It is obvious to a person skilled in the art that the various embodiments of the invention are not limited to the examples described above, but that they may be varied within the scope of the claims presented below. For example, the number of times the hoisting ropes pass between the deflecting pulleys in the upper part of the elevator shaft and those pulleys on the elevator car and between the deflecting pulleys in the lower part of the elevator shaft and those pulleys on the car, is defined by the present invention. In terms of basic advantages, it is not very critical, although some additional benefits can be obtained by using multiple even-numbered rope segments. It is also obvious to the skilled person that embodiments according to the invention can also be realized with odd suspension ratios above and below the elevator car, in which case the compensating means are combined with the elevator car or its individual components to install. Following the above examples, the skilled person can modify the embodiments of the invention as traction sheaves and rope pulleys, instead of coated metal pulleys, or non-coated metal pulleys or some other suitable for this purpose.

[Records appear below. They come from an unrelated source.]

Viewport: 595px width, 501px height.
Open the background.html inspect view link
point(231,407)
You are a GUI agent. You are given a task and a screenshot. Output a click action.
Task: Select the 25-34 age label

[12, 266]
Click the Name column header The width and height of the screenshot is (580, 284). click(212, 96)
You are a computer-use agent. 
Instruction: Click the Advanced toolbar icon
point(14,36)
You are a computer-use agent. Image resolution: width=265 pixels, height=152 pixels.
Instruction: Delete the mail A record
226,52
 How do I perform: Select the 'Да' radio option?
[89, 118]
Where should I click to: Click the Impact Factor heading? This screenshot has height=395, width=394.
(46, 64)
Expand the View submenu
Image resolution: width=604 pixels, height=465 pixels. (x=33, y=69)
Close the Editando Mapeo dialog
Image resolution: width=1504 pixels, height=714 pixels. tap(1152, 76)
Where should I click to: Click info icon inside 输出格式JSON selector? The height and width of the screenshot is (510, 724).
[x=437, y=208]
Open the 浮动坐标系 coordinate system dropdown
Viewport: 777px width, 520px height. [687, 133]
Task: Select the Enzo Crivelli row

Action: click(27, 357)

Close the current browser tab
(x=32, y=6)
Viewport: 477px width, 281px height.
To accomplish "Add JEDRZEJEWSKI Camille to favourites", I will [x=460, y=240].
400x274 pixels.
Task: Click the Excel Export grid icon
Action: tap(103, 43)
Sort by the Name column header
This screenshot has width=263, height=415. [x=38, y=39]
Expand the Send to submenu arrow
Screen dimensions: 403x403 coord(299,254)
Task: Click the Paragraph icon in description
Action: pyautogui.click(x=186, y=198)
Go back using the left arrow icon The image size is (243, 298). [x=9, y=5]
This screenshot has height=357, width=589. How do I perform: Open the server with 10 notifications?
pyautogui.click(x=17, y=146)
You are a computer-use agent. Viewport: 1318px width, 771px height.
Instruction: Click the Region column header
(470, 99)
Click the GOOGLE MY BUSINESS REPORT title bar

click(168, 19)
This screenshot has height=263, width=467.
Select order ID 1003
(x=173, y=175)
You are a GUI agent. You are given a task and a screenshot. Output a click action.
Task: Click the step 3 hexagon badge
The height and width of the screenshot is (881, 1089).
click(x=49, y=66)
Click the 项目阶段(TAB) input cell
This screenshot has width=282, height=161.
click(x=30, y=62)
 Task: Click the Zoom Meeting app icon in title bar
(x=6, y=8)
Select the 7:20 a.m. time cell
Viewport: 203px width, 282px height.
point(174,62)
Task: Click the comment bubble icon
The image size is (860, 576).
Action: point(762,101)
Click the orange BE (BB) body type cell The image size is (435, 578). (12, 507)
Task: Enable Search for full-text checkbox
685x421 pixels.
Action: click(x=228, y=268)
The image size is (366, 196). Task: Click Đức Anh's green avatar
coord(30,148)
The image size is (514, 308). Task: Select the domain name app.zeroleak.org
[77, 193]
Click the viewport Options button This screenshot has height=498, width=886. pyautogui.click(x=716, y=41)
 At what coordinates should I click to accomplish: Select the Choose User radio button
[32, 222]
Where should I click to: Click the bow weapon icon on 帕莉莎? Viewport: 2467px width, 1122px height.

Non-coated pulleys made of the same material.

For those skilled in the art, it is also obvious that the metal traction sheave and the sheave used as a deflection pulley in the present invention are coated with a non-metallic material at least in each groove area thereof, and can use This is accomplished with a coating material comprising, for example, rubber, polyurethane or some other material suitable for the purpose.

It is also obvious to a person skilled in the art that the elevator car and the machine units can be arranged in the cross-section of the elevator shaft in a different arrangement than that described in the examples. Skilled persons will also understand that "elevator car" may refer to a self-supporting car structure, an assembly including an elevator car and a car support frame, or a car structure mounted inside a car support frame.

It is obvious to the skilled person that the elevators to which the invention is applied can be equipped in ways other than the examples described above. It is also obvious to the skilled person that the elevator of the present invention may employ almost any flexible hoisting device, such as one or more strands of flexible rope, flat belts, toothed belts, V-belts or some other type of suitable The straps used for this purpose are realized as hoisting ropes.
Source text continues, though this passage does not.